Penulis merasa bahwa perjalanannya selama ini tidak lebih sebagai sebuah pilihan yang salah. Sebuah alur yang membuat ia tidak menemukan sama sekali kebahagiaan, dalam konteks ini adalah sang pujaan hati. Penyesalan demi penyesalan sudah mulai bermetamorfosis menjadi kerinduan yang teramat dalam. Demi menjaga diri agar tetap terlihat waras, Sang penulis berusaha beralih ke pembahasan umum yang mungkin memberi efek agar pembaca tetap tenang, hingga pada bait ketiga isi atau jantung dari puisi ini mulai diperlihatkan.

Bait yang ketiga menggambarkan seorang pribadi yang lahir dari keluarga yang tidak harmonis sebagai rujukan agar sang pembaca tahu, bagaimana perasaannya saat ini. Setelah menyisipkan diksi yang sederhana tersebut, Sang penulis kembali merujuk kepada sang pujaan hati. Tentang ketidakberdayaannya dari cengkraman rindu yang membuatnya seperti gila.
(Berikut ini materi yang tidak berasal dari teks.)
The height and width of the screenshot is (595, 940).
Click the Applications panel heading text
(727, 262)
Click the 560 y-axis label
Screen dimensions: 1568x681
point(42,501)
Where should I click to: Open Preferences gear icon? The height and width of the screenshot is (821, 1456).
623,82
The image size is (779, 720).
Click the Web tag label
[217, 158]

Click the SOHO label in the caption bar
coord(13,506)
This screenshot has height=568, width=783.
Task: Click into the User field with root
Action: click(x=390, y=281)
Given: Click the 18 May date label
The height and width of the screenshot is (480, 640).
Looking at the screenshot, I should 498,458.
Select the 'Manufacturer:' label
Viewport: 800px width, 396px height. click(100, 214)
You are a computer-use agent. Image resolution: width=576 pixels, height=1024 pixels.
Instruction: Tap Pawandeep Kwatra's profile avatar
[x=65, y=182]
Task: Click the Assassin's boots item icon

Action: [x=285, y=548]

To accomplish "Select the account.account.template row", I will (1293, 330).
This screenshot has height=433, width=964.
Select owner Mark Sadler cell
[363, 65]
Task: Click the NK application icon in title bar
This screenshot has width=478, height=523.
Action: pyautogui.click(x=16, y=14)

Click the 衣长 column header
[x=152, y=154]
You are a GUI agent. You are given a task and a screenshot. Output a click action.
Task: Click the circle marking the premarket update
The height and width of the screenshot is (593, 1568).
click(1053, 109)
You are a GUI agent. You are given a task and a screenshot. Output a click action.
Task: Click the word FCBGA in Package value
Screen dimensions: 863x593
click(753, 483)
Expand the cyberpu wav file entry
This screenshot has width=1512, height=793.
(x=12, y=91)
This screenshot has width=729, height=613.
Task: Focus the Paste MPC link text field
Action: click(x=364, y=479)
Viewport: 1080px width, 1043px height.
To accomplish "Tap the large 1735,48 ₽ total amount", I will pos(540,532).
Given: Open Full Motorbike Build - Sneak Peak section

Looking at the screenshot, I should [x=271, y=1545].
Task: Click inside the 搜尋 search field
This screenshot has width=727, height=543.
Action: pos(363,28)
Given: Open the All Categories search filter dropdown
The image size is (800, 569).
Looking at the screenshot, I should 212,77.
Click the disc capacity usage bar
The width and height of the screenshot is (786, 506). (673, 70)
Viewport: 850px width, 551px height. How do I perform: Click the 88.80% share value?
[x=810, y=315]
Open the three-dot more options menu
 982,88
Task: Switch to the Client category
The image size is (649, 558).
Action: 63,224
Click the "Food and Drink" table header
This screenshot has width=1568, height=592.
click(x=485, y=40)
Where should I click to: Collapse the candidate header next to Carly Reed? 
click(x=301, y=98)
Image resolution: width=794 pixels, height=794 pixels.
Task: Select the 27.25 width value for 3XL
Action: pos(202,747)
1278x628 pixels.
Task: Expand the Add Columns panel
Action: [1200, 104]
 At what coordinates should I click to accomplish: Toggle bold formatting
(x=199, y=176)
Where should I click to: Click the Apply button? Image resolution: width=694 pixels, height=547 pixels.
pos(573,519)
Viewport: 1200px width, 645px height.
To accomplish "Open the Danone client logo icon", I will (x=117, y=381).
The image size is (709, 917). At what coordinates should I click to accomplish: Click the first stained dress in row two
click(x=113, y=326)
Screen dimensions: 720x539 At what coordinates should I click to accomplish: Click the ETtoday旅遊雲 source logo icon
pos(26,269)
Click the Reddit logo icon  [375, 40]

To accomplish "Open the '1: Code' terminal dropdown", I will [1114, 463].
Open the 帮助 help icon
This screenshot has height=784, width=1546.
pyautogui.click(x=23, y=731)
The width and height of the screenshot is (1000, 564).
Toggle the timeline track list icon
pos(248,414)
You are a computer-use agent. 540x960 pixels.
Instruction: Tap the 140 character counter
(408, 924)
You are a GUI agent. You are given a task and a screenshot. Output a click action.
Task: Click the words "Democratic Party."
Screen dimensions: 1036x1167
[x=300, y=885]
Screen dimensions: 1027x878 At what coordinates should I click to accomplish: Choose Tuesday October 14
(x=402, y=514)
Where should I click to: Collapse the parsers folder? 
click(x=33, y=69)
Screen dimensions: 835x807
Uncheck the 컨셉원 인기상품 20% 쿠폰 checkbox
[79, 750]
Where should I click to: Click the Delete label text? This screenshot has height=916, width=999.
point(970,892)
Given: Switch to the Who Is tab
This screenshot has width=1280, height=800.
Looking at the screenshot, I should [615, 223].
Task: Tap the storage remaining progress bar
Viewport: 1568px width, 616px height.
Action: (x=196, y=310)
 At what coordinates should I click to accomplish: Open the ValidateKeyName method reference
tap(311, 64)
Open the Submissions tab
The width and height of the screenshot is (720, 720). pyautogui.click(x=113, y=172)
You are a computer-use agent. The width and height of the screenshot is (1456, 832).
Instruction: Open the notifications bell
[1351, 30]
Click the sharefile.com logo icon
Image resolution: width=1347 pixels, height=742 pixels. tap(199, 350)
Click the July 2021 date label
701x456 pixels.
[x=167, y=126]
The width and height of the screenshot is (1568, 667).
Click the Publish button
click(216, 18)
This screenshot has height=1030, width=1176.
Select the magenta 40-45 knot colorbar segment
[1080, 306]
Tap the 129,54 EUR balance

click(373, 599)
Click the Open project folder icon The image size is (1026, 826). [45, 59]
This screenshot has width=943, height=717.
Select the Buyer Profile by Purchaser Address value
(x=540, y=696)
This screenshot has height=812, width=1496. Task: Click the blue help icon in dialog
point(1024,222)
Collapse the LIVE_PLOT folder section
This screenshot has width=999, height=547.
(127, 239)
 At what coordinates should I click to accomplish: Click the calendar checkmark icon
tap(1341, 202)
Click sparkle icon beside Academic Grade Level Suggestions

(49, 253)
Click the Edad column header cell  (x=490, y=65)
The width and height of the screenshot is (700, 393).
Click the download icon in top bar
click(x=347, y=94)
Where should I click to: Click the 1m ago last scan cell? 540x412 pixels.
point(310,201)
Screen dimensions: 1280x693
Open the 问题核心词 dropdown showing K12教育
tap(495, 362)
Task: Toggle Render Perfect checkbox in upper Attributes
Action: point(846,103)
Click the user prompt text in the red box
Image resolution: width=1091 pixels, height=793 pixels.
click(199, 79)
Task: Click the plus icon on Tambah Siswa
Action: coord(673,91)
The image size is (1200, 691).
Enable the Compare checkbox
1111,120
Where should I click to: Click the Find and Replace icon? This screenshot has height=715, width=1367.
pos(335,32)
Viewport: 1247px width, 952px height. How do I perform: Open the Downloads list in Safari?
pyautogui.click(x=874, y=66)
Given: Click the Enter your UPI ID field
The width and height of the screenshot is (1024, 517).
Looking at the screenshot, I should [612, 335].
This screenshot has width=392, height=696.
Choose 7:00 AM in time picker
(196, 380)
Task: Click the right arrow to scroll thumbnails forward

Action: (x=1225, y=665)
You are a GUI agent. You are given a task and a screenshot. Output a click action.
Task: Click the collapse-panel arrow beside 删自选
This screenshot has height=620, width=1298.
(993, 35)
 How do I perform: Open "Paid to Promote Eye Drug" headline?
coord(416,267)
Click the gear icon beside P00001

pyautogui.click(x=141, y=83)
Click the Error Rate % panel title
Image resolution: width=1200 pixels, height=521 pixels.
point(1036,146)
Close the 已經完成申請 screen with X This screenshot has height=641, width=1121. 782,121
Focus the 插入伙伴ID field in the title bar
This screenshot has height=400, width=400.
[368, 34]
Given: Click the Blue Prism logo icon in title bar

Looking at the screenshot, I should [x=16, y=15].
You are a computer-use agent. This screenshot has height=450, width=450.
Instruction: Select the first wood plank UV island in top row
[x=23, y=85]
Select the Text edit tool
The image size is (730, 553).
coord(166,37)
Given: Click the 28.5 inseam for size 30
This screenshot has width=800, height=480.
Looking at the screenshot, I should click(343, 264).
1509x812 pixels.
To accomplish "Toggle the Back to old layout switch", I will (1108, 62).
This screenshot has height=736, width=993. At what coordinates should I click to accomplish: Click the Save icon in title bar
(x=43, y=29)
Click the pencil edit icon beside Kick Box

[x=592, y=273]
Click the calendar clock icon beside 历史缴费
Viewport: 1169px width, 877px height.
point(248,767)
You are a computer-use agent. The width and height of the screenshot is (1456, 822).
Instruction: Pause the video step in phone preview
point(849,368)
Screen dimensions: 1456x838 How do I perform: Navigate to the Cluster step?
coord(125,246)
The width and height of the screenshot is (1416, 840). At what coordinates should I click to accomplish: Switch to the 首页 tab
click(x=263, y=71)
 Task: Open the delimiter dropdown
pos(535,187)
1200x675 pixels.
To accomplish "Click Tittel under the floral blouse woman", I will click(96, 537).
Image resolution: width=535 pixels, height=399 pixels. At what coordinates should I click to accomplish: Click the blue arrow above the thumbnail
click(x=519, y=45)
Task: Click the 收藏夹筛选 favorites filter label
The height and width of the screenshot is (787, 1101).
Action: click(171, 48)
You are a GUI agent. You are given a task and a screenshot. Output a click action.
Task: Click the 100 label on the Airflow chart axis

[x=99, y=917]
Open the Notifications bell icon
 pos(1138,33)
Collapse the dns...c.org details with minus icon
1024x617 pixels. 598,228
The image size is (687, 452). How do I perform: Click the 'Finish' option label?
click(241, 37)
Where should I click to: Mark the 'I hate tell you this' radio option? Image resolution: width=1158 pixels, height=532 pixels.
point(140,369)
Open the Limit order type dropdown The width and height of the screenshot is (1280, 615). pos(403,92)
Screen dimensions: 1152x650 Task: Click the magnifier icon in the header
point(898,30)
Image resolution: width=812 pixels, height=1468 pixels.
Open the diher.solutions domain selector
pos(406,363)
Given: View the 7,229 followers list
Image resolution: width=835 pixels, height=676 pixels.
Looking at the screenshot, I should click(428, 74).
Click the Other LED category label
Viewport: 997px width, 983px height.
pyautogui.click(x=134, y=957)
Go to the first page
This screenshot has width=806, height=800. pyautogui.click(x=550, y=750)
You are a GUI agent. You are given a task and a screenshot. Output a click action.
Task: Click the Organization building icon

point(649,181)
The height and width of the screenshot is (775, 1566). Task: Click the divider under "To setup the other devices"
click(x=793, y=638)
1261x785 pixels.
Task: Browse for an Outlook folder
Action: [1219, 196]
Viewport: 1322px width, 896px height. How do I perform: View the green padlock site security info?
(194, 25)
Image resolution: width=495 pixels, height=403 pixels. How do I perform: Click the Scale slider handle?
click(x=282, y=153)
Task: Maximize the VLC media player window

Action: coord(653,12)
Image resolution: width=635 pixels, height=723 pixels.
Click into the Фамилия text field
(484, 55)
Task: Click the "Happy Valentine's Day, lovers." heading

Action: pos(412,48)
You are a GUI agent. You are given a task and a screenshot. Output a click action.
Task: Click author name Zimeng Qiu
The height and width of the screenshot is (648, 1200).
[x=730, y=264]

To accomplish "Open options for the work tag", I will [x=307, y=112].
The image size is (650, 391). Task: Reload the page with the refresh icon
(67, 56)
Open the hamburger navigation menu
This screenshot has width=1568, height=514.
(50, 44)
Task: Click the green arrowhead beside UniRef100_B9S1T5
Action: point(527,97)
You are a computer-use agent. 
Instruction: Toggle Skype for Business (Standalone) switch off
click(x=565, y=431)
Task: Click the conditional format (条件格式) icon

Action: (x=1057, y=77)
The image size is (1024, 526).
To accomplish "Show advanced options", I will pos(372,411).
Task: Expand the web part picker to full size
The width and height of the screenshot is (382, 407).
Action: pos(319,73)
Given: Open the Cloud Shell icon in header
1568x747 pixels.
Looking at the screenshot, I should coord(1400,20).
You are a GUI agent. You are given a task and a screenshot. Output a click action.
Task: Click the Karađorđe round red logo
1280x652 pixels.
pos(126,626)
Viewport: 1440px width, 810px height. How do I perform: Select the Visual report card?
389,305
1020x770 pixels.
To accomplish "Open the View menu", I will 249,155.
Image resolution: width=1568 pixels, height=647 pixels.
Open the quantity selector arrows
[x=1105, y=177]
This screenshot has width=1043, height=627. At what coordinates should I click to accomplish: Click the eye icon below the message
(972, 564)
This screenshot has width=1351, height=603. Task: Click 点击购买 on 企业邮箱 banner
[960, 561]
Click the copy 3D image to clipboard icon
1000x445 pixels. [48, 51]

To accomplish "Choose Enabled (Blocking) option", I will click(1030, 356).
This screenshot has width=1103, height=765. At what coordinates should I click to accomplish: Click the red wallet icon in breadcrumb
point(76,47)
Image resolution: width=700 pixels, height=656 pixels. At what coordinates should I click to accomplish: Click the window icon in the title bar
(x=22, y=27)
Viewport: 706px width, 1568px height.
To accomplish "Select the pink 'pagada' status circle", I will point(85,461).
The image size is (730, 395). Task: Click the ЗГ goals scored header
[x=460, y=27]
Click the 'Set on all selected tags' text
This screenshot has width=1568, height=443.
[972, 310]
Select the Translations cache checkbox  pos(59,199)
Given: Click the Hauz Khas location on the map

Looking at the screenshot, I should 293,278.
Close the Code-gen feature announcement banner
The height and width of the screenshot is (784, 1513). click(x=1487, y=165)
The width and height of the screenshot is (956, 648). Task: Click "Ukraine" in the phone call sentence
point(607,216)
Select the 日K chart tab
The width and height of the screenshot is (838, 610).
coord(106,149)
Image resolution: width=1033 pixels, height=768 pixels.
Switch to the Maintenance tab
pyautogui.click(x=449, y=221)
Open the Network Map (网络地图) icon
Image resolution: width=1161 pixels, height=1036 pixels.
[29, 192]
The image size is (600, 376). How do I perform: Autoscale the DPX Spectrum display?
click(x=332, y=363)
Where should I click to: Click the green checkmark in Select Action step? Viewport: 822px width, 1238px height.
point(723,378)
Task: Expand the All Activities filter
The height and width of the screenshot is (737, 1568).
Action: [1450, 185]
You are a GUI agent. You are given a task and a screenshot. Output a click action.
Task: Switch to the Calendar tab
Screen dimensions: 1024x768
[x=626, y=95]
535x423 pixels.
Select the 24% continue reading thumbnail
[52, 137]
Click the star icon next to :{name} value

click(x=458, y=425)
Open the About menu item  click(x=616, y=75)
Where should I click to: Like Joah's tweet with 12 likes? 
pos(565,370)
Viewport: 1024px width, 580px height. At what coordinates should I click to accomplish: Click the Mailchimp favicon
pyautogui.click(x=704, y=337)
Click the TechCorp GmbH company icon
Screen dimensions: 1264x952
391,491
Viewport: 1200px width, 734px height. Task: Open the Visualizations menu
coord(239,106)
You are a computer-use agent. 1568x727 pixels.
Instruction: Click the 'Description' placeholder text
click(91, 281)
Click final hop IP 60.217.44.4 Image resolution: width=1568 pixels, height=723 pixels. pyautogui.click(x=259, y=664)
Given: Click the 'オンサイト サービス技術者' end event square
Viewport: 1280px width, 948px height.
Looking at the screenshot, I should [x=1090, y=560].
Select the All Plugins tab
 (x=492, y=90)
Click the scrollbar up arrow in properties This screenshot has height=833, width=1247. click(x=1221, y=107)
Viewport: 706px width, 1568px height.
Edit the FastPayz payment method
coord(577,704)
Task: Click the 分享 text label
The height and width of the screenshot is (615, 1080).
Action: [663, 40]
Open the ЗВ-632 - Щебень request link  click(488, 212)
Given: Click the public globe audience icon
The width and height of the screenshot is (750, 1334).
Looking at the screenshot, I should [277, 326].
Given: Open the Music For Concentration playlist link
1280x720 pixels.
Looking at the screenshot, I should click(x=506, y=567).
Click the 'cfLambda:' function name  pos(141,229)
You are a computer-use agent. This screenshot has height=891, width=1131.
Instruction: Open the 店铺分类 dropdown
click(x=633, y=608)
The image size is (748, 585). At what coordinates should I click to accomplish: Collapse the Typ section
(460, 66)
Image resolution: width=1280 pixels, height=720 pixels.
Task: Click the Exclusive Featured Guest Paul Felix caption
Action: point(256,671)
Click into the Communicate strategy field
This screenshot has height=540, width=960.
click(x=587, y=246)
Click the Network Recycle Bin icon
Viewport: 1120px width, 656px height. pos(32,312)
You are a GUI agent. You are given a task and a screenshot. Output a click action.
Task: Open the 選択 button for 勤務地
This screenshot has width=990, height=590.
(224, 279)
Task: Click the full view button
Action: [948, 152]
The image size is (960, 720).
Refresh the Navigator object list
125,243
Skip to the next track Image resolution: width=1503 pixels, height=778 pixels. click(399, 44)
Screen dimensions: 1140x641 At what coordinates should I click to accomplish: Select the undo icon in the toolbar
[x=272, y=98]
Rindu yang membuat dirinya tidak bisa terlelap dengan nyenyak ditiap malam.
Dalam bait terakhir merupakan bait yang paling saya suka.

Perhatikan dengan seksama, 

Apa kabar hari ini? Lihat, tanda tanya itu, jurang antara kebodohan dan keinginanku memilikimu sekali lagi.

Lihat kalimat tersebut, kalimat tersebut merupakan sebuah perasaan yang paling telanjang  dari keseluruhan isi puisi ini. Sangat Cerdas! Namun dari kalimat tersebut ia telah bertaruh untuk mengungkapkan isi hati yang sebenarnya. Tanda tanya tersebut merupakan sebuah diksi yang merujuk kepada penyerahan. Meski terlihat bodoh dengan ungkapan tersebut tujuan pada puisi ini adalah sebuah keinginan untuk memiliki orang itu sekali lagi.